小場所シーバスで重視されるのは、飛距離よりも取り回しの良さである。大河川のようにフルキャストを繰り返す釣りではなく、近距離のストラクチャー際や足元を正確に通していく場面が多いため、必要以上の遠投性能はそこまで求められない。

それよりも重要なのは、狭い範囲でルアーをコントロールしやすいこと、そしてレンジを把握しやすいことである。橋脚際を浅く通すのか、護岸沿いを中層で引くのか、あるいはボトム付近を舐めるように通すのか。そのレンジ管理の精度が、小場所では釣果に直結する。

小場所でのシーバスゲームにおける「ルアーの選び方」 飛距離よりレンジ精度が重要!ルアーはシーバス用流用でOK(提供:TSURINEWSライター・井上海生)

また、小場所では障害物が近いケースも多く、ルアーを長時間泳がせ続けるより、短い距離でしっかり見せる能力が重要になる。そのため、操作感の分かりやすいルアーの方が扱いやすい。

基本ルアーで十分

結論から言えば、一般的なシーバスルアーで十分成立する。特別に小場所専用と書かれたものを揃えなくても問題ない。まず基本になるのは小型から中型のミノーである。フローティング、シンキング問わず、護岸際や明暗を通しやすく、最初の一軍として扱いやすい。

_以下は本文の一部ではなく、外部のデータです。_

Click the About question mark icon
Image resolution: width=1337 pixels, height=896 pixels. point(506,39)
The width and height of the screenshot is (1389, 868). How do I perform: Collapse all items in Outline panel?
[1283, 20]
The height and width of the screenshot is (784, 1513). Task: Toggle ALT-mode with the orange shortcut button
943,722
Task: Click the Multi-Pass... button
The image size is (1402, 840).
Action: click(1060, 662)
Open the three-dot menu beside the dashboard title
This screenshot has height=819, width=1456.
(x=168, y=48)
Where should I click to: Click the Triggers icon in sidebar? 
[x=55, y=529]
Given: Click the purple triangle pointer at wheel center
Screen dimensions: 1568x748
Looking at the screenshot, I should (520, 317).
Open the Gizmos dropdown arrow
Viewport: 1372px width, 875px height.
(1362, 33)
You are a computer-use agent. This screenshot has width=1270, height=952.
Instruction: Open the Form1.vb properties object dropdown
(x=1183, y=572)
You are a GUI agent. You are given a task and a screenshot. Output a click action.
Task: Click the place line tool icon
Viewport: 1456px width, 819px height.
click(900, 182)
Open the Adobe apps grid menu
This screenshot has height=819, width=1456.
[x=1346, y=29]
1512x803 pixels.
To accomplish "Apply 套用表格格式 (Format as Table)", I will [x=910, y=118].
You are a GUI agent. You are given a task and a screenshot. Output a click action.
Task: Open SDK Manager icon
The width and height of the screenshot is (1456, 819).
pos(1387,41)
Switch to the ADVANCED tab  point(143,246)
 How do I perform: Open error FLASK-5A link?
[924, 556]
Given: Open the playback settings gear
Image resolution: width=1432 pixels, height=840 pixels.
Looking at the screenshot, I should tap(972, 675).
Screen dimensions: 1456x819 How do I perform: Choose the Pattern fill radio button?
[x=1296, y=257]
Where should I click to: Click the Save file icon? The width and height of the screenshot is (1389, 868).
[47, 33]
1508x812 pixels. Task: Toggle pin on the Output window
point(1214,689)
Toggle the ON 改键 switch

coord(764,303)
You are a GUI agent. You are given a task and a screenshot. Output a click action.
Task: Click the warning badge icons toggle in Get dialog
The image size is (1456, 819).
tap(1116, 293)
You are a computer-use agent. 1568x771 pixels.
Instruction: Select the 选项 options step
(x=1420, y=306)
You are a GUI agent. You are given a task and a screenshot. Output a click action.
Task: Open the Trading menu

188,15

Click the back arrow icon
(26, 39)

さらにバイブレーションも非常に強い。小場所ではボトム付近に魚が付いていることも多く、短距離でもしっかり存在感を出せるバイブは扱いやすいルアーである。特に濁りがある湾奥では、波動の強さが武器になる。

小場所でのシーバスゲームにおける「ルアーの選び方」 飛距離よりレンジ精度が重要!朝マヅメに効くメタルバイブ(提供:TSURINEWSライター・井上海生)

ワーム系ももちろん有効である。特にプレッシャーが高い場所では、ハードルアーよりナチュラルに通せるメリットがある。ただし、最初から細かく揃えすぎる必要はない。まずは一般的なシーバス用ミノーとバイブレーションを中心に組み立てれば十分戦える。

サイズ選択について

小場所シーバスでは、ルアーサイズはやや小さめを中心に揃えた方が扱いやすい。理由としては、湾奥小場所ではベイト自体が小さいケースが多いためである。ハク、イナッコ、小型のイワシ、バチなど、小粒なベイトに依存していることが多く、大型ルアーだけでは状況に合わない場面も出てくる。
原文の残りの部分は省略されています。